Members of the Tomkins family have been specially invited, along with Aboriginal veterans in the region, and members of the Royal Canadian Legion and High Prairie Air Cadets.
“We invite people to stay after the film for refreshments and conversation about the film,” Richardson says.
Cree Code Talker was produced by Alexandra Lazarowich and Cowboy Smithx in spring 2016 and won numerous awards.
While neither will be available to attend, an invitation has been accepted by Pearl Calahasen, mother of Lazarowich and former longtime local MLA for Lesser Slave Lake, from 1989-2015.
Digging deep into the United States archives, the film depicts the true story of Tomkins’ involvement with the US Air Force and the development of the code talkers communication system as the Cree language was used as a vital secret weapon in combat.
Tomkins was one of five Cree code talkers from northern Alberta, although he had shared about his work before he died in 2002 as the last survivor.
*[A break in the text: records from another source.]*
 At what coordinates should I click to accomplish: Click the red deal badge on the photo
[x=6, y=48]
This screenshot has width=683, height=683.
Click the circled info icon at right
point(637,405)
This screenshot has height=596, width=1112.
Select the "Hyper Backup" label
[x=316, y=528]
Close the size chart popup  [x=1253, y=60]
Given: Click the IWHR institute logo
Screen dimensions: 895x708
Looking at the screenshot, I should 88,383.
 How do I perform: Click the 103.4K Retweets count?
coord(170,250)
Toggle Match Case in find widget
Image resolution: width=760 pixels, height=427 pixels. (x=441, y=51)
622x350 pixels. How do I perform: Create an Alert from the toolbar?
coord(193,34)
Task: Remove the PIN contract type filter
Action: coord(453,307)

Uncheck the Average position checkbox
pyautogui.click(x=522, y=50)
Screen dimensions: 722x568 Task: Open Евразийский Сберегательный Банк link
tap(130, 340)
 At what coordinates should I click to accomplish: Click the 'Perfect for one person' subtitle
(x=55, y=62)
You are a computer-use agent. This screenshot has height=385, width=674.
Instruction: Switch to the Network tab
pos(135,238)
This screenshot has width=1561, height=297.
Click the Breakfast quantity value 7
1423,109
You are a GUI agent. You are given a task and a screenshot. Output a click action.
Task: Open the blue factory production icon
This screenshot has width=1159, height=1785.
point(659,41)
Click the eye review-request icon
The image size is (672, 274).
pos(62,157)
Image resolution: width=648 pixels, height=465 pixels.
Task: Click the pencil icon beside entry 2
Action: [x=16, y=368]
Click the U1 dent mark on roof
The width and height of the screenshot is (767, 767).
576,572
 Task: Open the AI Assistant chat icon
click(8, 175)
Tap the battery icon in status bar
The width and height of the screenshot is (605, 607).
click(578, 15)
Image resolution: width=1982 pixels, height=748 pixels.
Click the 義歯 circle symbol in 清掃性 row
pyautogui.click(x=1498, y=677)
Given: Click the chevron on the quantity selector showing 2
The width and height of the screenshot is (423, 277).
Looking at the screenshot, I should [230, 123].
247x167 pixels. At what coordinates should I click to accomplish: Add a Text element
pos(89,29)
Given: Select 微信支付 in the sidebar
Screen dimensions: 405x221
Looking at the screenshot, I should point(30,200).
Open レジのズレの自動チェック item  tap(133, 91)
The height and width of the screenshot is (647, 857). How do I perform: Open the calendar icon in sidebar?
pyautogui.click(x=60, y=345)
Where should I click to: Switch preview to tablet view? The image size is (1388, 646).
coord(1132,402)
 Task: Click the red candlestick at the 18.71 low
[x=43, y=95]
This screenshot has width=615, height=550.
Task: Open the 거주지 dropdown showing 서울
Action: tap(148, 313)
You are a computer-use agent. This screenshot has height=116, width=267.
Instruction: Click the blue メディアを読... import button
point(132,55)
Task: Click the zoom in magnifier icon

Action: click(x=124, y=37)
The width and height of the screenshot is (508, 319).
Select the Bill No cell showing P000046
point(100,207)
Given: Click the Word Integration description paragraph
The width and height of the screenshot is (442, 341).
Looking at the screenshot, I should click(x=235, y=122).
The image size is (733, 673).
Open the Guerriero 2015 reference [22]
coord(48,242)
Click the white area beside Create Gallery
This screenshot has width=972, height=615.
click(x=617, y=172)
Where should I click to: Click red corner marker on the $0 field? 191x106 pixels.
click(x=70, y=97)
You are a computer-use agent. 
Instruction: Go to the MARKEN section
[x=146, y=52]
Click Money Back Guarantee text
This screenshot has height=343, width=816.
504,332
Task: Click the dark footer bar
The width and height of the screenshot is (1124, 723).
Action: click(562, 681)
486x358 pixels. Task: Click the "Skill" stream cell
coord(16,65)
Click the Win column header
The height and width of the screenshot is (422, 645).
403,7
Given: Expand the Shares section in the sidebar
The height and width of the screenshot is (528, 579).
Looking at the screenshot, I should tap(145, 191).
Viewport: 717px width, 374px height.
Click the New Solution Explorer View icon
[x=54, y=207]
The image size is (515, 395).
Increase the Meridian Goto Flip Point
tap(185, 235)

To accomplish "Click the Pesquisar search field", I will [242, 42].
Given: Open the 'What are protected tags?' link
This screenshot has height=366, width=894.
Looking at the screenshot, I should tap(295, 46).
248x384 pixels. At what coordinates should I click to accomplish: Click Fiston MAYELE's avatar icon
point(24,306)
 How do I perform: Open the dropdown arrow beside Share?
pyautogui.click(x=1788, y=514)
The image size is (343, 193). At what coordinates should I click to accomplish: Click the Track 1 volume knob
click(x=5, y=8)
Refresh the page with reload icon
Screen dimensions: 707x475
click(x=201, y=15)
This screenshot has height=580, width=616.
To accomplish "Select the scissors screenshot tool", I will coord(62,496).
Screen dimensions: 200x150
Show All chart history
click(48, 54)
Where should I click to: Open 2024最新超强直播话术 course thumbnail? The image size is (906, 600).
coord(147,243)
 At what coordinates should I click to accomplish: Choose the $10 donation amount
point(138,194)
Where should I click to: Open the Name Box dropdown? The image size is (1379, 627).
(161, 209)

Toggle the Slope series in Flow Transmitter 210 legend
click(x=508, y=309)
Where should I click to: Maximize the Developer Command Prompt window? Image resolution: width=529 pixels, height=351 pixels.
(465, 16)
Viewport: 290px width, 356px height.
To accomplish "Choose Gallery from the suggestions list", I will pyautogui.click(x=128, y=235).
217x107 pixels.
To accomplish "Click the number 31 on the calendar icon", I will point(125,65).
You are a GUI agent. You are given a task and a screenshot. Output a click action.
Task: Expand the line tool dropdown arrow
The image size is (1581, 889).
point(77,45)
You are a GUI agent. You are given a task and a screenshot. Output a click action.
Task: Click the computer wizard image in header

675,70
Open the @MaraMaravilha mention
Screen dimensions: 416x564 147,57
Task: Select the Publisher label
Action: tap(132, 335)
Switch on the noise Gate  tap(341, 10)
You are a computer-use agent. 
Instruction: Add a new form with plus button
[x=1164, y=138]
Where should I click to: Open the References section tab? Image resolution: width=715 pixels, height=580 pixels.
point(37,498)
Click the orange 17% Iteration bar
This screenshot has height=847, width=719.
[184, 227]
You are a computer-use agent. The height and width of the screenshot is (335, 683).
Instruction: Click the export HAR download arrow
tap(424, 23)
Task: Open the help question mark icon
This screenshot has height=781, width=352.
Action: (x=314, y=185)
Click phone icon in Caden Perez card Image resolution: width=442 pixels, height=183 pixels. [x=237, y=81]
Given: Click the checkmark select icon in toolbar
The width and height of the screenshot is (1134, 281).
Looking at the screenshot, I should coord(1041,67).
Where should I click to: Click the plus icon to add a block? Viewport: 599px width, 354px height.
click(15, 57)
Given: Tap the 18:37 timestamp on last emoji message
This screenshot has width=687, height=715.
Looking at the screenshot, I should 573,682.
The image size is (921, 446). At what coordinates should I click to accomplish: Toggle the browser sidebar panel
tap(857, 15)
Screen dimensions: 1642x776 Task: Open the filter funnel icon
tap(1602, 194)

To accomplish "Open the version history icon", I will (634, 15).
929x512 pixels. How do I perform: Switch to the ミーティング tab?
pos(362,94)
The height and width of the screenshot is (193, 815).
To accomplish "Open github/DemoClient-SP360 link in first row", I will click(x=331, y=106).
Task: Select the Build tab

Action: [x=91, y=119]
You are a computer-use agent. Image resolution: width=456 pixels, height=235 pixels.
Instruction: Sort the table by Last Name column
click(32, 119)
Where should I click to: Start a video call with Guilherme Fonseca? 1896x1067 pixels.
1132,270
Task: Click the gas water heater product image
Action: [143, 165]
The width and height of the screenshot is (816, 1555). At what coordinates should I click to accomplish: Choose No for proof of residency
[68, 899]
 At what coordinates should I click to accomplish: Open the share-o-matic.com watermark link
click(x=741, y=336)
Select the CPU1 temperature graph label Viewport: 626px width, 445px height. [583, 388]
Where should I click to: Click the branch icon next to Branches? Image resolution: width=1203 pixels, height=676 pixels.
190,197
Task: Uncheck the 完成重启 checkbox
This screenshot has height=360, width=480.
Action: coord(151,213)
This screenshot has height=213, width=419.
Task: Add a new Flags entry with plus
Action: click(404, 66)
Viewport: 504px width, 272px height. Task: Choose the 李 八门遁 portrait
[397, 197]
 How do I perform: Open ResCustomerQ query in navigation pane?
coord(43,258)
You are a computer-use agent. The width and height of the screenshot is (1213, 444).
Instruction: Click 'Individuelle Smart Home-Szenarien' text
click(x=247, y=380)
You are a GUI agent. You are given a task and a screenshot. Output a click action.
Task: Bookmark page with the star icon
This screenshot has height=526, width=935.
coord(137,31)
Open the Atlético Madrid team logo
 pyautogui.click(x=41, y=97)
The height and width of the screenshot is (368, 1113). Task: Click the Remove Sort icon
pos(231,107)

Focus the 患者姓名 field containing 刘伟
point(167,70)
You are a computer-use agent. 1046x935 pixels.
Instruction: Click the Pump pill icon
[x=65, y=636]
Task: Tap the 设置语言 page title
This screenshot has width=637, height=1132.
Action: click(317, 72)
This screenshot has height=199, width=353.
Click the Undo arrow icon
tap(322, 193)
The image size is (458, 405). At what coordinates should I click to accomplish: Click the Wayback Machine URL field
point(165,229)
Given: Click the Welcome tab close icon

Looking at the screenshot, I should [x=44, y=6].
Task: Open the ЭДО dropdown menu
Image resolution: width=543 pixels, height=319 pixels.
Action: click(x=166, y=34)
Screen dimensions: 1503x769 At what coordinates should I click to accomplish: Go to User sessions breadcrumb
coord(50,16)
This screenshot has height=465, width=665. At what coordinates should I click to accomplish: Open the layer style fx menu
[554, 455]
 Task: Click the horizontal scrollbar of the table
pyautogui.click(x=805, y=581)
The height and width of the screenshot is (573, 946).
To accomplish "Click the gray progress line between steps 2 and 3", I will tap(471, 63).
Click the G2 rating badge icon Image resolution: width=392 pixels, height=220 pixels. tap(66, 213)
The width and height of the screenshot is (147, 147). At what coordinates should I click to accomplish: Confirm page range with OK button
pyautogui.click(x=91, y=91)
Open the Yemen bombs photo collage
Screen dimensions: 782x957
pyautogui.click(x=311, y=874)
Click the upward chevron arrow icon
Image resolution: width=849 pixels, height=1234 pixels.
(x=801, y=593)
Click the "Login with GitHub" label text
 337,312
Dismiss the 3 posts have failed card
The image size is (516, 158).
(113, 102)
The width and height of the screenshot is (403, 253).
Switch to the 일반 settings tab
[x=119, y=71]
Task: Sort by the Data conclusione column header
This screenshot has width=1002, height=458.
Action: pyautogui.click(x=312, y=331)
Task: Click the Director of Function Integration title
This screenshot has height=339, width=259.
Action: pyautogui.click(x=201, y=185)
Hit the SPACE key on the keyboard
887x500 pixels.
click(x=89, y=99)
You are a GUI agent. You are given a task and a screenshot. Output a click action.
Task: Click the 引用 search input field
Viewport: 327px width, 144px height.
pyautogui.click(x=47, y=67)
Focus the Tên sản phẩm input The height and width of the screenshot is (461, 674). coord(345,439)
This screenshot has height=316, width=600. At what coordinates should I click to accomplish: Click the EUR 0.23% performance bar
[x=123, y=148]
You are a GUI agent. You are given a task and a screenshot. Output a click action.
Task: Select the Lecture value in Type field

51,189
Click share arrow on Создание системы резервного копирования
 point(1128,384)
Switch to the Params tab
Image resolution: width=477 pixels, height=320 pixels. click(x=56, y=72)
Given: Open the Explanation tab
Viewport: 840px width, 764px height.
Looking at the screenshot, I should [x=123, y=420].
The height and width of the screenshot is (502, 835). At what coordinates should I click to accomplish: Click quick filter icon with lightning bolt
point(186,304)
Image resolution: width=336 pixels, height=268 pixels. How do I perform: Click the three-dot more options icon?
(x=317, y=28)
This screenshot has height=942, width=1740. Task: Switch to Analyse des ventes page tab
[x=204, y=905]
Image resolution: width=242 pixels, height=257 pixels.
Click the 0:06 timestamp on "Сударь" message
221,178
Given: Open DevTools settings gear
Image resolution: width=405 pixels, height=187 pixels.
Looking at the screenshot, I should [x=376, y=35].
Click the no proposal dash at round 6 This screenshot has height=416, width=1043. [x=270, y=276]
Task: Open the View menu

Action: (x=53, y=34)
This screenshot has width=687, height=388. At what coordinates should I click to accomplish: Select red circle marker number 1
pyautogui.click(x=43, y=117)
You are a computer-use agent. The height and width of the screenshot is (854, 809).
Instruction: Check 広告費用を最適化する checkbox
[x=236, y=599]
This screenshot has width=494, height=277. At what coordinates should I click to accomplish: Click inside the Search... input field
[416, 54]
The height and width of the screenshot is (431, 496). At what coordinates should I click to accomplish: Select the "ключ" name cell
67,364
Several of Tomkins’ relatives and other local people were interviewed as the documenters visited the Grouard area in summer 2014.
“The goal of the project is to honour Charles (Checker) Tomkins and the other Aboriginal veterans who went unrecognized for their entire lifetime for their heroic war effort,” Lazarowich says.
“Unfortunately there are none left living, but we hope this film will shed light on the unique work these men did, their sacrifice and to make sure that they will not be forgotten.”
Cree Code Talker won a $1,000 cash award for best short documentary in the 17th annual ImagineNATIVE Film and Media Arts Festival in Toronto, Oct. 19-23.
One year earlier, the film won first at the 2015 Hot Docs BravoFAC- TUAL Short Documentary Pitch Competition, with a $30,000 award, which Smithx says was key to help make the production a success.